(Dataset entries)
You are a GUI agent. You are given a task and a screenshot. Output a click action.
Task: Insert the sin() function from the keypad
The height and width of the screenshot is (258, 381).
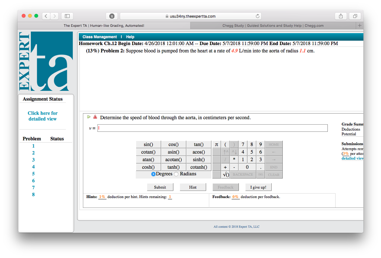148,144
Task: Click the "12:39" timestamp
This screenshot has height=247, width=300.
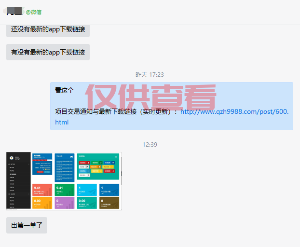Action: pyautogui.click(x=150, y=144)
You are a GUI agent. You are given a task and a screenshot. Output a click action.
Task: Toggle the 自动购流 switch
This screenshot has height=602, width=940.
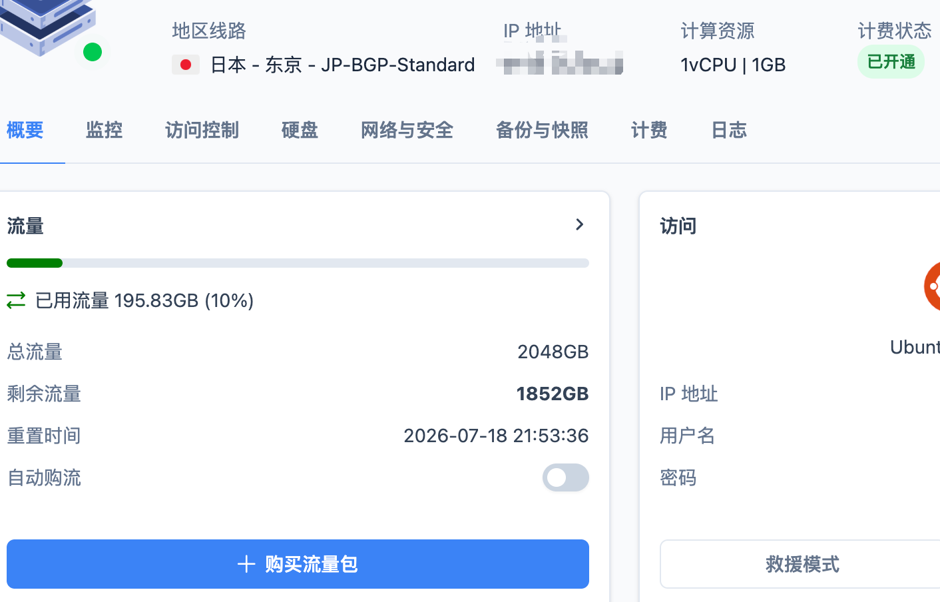tap(566, 477)
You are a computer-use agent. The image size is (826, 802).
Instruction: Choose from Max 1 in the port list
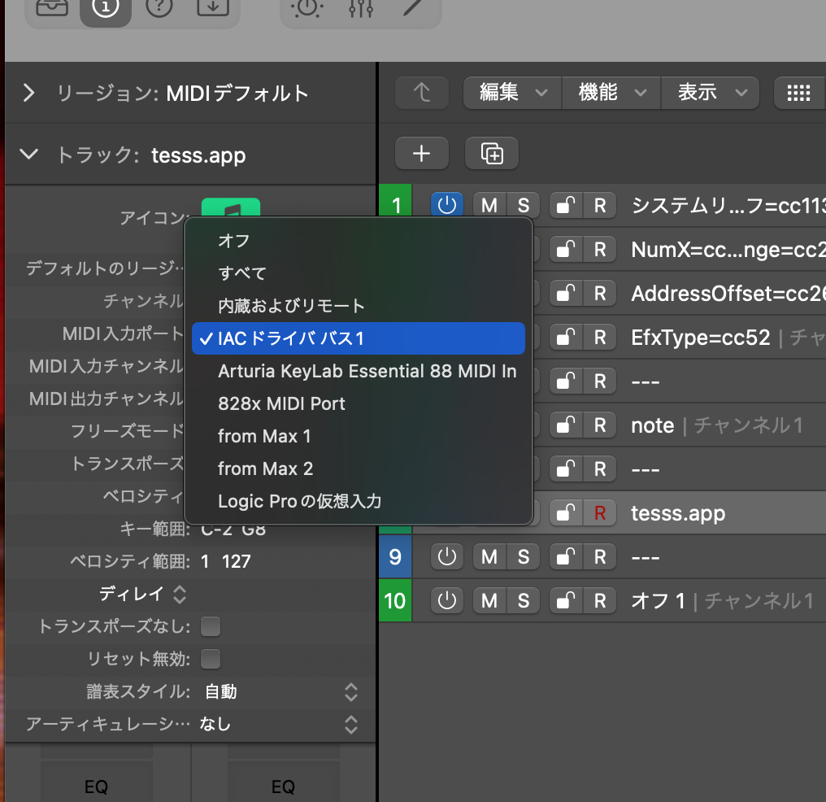[264, 436]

▶ _Work to be completed_:
Copy exactly, please, every line from the one holding "Task: Toggle the 自动购流 switch" through the last line of the data, both ends included, and no pictures.

▶ _Output of the exercise_:
Task: Toggle the 自动购流 switch
This screenshot has height=602, width=940.
tap(566, 477)
You are a computer-use agent. The image size is (826, 802).
Instruction: Choose from Max 1 in the port list
[264, 436]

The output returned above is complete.